__ABOUT THIS TASK__
Once you reach the line containing "Go up one folder level in save dialog", copy it and every line after it exactly, through the end of the data below.

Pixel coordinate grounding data

::::

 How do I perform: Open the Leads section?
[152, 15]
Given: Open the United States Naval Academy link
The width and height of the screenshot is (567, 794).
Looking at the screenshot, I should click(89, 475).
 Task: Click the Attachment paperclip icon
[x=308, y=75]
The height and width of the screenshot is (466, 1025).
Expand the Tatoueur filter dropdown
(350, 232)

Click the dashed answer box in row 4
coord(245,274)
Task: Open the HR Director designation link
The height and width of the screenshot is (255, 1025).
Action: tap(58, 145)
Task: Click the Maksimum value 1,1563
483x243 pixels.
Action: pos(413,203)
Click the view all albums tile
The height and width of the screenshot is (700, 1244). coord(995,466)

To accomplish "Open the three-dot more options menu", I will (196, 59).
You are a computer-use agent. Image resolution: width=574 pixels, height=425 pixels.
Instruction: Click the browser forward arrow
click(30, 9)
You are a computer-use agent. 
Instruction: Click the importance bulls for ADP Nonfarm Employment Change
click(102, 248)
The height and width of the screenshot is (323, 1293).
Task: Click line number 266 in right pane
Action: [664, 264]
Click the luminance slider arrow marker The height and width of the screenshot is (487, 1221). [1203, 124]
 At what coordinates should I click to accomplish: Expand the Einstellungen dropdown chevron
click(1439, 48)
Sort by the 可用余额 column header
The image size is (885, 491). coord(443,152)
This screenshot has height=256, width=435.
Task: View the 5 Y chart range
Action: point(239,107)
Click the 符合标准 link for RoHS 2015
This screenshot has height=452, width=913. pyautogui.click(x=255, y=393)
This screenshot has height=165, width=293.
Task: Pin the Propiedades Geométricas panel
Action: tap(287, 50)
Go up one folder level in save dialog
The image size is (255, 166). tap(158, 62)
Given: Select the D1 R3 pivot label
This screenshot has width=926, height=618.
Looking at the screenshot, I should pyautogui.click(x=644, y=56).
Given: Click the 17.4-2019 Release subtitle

::::

__YOUR RESPONSE__
Go up one folder level in save dialog
The image size is (255, 166). tap(158, 62)
Given: Select the D1 R3 pivot label
This screenshot has width=926, height=618.
Looking at the screenshot, I should pyautogui.click(x=644, y=56).
Given: Click the 17.4-2019 Release subtitle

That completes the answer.